The company also plans to move up the voltage and rating curve with the new facility. Management stated the new facility will have capability to manufacture transformers up to 160 MVA and 220 kV class, compared to the current focus up to 50 MVA and 132 kV class. It added that approvals and customer audits will be required after readiness, and suggested the full impact of the new facility could be visible around FY29 to FY30.
Demand backdrop: domestic renewables and exports
Shilchar positions itself as a custom transformer supplier across renewables and industrial applications. The investor presentation lists a diversified product profile including power transformers, distribution transformers, inverter duty transformers for solar, generator transformers for wind, hydro transformers, and furnace transformers.
Management cited firm domestic demand, specifically linking it to record renewable energy commissioning of around 55 GW in FY26. On the export side, the company operates across more than 25 countries and highlighted a meaningful export mix over the last five years. In FY26, exports were 48% of revenue and domestic was 52%, per the presentation.
On the concall, management indicated that about 30% of total revenue in FY25 to FY26 came from exports to the Middle East. It also stated that around 18% to 19% of revenue in FY26 came from US exports, while acknowledging that US demand was volatile during the year due to tariff announcements.
Balance sheet strength and cash flows
Shilchar continues to highlight a debt-free capital structure. The presentation shows debt to equity at 0.0 for FY24, FY25, and FY26. Shareholders’ funds increased to INR 490.85 crore in FY26.
Cash and bank balances rose sharply to INR 245.95 crore in FY26, with the company noting that cash and cash equivalents include current investments.
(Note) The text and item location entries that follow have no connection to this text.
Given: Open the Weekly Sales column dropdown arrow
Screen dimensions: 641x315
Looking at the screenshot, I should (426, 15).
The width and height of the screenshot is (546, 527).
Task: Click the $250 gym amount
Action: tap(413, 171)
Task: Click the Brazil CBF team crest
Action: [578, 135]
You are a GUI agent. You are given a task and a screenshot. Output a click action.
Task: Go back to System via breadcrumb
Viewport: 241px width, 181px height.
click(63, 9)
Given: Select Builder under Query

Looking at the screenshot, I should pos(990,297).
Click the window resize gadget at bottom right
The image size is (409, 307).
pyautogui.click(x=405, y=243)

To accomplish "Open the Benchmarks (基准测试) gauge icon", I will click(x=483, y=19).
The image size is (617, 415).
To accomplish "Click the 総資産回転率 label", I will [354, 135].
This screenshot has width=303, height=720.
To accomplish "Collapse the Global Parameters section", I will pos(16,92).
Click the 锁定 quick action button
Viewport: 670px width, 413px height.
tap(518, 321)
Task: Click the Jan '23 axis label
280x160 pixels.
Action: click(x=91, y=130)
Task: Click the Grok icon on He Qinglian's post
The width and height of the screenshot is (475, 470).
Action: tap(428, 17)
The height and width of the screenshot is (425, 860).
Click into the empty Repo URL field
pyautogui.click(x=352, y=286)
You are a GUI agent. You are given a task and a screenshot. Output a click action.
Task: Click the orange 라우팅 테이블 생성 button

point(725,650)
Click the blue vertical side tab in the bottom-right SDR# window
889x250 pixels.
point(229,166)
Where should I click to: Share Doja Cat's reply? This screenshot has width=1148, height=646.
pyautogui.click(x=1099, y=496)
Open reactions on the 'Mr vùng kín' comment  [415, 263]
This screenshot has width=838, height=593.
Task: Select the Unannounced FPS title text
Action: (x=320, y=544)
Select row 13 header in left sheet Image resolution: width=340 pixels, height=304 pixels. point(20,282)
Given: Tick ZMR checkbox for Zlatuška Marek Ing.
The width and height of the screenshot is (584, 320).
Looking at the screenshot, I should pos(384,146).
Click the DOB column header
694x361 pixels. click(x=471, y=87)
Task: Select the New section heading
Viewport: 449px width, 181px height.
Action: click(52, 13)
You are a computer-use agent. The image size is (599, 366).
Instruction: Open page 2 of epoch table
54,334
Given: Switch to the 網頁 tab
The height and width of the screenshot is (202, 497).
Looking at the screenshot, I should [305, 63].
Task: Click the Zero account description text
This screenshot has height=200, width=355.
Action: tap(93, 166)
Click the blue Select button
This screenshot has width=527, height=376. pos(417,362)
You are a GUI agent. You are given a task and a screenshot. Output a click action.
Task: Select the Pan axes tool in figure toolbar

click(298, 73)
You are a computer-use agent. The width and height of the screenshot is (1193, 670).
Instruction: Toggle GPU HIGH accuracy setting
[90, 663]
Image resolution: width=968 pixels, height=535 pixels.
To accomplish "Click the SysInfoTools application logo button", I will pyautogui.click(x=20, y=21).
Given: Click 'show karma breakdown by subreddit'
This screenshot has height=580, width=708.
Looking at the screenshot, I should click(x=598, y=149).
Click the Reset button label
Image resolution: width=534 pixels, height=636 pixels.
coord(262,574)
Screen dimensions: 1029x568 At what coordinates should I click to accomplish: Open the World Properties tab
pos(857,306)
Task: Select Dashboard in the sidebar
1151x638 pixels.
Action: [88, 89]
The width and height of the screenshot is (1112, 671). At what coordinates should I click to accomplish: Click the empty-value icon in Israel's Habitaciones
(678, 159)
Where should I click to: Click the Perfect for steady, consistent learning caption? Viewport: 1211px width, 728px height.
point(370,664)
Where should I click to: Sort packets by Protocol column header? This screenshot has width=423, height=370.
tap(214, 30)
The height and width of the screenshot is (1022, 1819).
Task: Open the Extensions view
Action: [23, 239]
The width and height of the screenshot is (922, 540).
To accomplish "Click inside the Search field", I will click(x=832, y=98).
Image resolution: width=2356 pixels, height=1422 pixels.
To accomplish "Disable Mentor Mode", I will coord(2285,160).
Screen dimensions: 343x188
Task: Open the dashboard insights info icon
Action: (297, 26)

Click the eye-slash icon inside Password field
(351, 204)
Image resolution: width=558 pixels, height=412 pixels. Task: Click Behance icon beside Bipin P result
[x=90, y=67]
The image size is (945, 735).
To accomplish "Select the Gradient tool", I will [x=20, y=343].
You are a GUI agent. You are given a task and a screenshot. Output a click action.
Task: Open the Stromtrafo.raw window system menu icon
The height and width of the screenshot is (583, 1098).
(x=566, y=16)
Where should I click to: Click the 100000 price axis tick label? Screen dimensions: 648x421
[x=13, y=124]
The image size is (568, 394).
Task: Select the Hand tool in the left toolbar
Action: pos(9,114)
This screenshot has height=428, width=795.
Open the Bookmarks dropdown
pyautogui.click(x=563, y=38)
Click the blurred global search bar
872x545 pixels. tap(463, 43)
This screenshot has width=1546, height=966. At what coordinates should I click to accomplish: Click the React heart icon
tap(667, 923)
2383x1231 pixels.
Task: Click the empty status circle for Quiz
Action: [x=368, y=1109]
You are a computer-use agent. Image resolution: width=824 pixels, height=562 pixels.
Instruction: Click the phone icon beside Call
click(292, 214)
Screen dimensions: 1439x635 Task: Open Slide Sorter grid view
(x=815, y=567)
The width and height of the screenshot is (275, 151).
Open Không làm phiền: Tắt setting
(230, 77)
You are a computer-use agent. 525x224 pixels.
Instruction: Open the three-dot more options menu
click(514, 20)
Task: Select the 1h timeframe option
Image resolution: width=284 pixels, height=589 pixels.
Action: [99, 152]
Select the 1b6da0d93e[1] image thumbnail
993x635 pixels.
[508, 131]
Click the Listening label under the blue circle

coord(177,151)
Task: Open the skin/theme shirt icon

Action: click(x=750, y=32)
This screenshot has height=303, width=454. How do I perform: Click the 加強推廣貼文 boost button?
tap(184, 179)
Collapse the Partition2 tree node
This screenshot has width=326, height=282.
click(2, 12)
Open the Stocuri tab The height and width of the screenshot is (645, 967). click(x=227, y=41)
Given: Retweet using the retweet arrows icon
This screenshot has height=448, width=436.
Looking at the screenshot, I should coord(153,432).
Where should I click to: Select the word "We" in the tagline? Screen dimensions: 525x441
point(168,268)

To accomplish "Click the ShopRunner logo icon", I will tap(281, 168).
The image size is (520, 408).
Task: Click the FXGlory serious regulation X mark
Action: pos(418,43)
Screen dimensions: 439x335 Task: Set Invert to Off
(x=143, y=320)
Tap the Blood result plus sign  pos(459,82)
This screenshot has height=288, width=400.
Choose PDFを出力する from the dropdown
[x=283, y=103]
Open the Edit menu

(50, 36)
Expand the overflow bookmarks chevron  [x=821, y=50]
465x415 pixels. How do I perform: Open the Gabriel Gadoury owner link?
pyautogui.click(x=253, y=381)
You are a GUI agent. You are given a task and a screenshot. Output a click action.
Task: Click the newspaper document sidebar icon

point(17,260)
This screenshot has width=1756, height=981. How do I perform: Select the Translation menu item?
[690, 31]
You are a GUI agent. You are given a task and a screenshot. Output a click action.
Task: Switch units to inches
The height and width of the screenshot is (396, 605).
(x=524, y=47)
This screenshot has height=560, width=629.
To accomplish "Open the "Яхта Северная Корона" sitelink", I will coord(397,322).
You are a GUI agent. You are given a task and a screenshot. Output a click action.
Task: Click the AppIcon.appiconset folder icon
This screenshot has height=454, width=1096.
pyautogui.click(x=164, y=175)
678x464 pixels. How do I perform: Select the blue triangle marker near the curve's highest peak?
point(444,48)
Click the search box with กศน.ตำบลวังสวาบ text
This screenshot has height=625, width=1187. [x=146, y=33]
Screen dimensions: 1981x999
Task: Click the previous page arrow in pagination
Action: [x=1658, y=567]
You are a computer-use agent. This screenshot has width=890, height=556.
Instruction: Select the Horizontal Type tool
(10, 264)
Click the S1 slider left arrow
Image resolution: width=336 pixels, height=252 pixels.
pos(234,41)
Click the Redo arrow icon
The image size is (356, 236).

FY26 operating cash flow was INR 192.02 crore, while investing cash flow was negative INR 169.39 crore, consistent with ongoing capex.
This balance sheet profile matters in the context of the April 2027 capacity addition. Management reiterated that the capex is being funded through internal accruals.
What to watch in FY27
Management provided explicit top-line guidance for FY27. It stated a target of INR 800 crore for the year and said it is confident of achieving it. In a later exchange, management described an INR 800 crore to INR 850 crore range and said revenue could also reach INR 900 crore, while communicating INR 800 crore conservatively.
The key swing factors for FY27 are execution and pricing. First, normalization of exports, especially Middle East shipments that were delayed in March, should support near-term revenue recovery. Second, successful price revisions will determine how quickly margins recover back toward the company’s recent range.
Shilchar’s FY26 story did not end with a perfect quarter. But the documents consistently point to the same operating reality: demand remains healthy, the near-term is constrained by capacity, and the next step-change depends on commissioning the 6,500 MVA expansion in April 2027 and then ramping it up with approvals for higher voltage products.